Una donna, una cantante, una musa ispiratrice, che cerca di risollevare la sua vita provando la strada da solista, dopo il successo con i Velvet Underground, e allo stesso tempo riconquistare il suo rapporto con il figlio, mentre lotta con un mostro chiamato eroina. Tutto questo è “Nico, 1988”, il film ispirato alla vita di Christa Päffgen e già vincitore del premio Orizzonti a Venezia, diretto da Susanna Nicchiarelli, presentato alla Casa del Cinema e che sarà nelle sale italiane da giovedì.

Cofinanziato con i fondi europei della Regione Lazio, tramite un bando di Lazio Innova, e anche un tour che vede la protagonista aprirsi proprio mentre si trova sul litorale romano, a Nettuno. “Nico la conosciamo tutti – ha detto la regista -. Una sopravvissuta che non è morta per colpa della droga ma per un incidente in bicicletta. Una vita bizzarra  mi ha fatto scoprire una artista molto interessante, quindi è vero che si tratta di un film sulla donna ma anche sull’icona”. “L’ho conosciuta sentendola nel disco dei Velvet Underground, ho trovato interessante il fatto che lei cercasse di liberarsi del suo passato da fotomodella, come se fosse un problema per lei – ha raccontato Nicchiarelli -. Una donna che ha trovato la sua identità”.

Il terzo film girato, per la prima volta internazionale, che ha trovato il sostegno economico da parte di un ente pubblico, Lazio Innova: “Il sostegno pubblico al cinema non è soltanto importante ma è vitale. Altrimenti le cose non si farebbero proprio, forse si farebbero solo le commedie italiane che, però, non si vendono all’estero. Quello che si vende e che fa girare il nostro Paese è il cinema d’autore, che ha bisogno di finanziamenti e aiuti pubblici. Il cinema americano è fortissimo e per poterlo contrastare c’è bisogno di aiuto, alla produzione, alle sale. Poi in questo modo si crea lavoro, abbiamo creato lavoro per alberghi, ristoranti”.

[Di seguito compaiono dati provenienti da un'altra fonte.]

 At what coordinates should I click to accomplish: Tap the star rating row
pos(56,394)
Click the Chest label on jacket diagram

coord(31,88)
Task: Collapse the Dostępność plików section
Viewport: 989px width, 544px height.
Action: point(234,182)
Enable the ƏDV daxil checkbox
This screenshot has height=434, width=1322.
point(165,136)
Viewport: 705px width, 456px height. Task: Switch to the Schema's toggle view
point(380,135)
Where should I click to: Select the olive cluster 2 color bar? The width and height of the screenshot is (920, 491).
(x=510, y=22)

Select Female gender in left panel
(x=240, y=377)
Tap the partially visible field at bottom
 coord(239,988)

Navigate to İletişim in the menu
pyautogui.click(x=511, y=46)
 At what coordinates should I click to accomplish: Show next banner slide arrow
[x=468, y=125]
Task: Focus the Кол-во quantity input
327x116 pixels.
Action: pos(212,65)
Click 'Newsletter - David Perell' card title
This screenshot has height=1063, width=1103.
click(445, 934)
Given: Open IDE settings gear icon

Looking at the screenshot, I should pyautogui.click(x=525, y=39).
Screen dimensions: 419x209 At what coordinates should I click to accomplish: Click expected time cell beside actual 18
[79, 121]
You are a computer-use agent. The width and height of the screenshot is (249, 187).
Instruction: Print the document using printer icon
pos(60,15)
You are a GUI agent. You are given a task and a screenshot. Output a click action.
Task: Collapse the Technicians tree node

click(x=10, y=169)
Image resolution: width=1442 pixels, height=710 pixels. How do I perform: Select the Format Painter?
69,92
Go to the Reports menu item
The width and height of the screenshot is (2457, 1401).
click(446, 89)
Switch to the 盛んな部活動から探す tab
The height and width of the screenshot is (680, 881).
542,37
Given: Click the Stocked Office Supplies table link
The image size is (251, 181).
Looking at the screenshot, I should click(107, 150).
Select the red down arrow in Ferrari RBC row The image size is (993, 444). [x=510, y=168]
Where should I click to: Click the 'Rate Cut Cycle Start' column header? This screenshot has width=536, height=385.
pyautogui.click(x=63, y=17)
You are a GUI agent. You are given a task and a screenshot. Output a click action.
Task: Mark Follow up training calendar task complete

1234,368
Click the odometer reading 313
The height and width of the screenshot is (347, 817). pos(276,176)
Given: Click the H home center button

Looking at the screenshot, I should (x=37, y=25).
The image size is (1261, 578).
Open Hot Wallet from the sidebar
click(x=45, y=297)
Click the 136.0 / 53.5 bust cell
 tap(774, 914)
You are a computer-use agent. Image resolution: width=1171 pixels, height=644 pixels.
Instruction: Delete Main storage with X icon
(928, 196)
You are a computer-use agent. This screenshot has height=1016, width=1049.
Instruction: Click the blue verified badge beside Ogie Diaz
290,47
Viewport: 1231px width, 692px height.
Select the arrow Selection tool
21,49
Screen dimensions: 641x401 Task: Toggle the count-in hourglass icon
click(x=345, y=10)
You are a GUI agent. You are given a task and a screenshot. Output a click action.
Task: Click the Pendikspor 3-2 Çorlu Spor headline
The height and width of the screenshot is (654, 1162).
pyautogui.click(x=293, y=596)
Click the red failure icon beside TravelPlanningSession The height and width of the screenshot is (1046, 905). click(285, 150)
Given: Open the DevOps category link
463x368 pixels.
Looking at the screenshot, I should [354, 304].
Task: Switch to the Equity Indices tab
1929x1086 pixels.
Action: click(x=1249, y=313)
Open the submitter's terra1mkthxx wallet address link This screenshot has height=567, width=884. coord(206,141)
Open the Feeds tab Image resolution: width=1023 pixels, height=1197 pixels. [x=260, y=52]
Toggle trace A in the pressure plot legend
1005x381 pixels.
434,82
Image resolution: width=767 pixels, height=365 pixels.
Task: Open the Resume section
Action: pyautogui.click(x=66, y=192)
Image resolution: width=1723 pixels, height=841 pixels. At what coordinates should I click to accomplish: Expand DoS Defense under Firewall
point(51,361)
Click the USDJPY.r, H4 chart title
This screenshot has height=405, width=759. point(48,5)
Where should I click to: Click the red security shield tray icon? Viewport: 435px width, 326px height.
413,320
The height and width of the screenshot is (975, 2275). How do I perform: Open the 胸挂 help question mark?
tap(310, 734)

“La cosa di cui sono orgoglioso è che la parte italiana del tour è importante perchè proprio qui, a Nettuno, lei si apre – ha raccontato -. Un regalo che mi ha fatto il caso, perché in questo modo ho potuto raccontare anche la costa laziale. C’è una scena fondamentale in cui avevo bisogno del mare, della spiaggia. Il concerto che fa è nel borgo di Nettuno, che è meraviglioso. Ci siamo trovati benissimo a girare lì e siamo stati accolti molto bene”.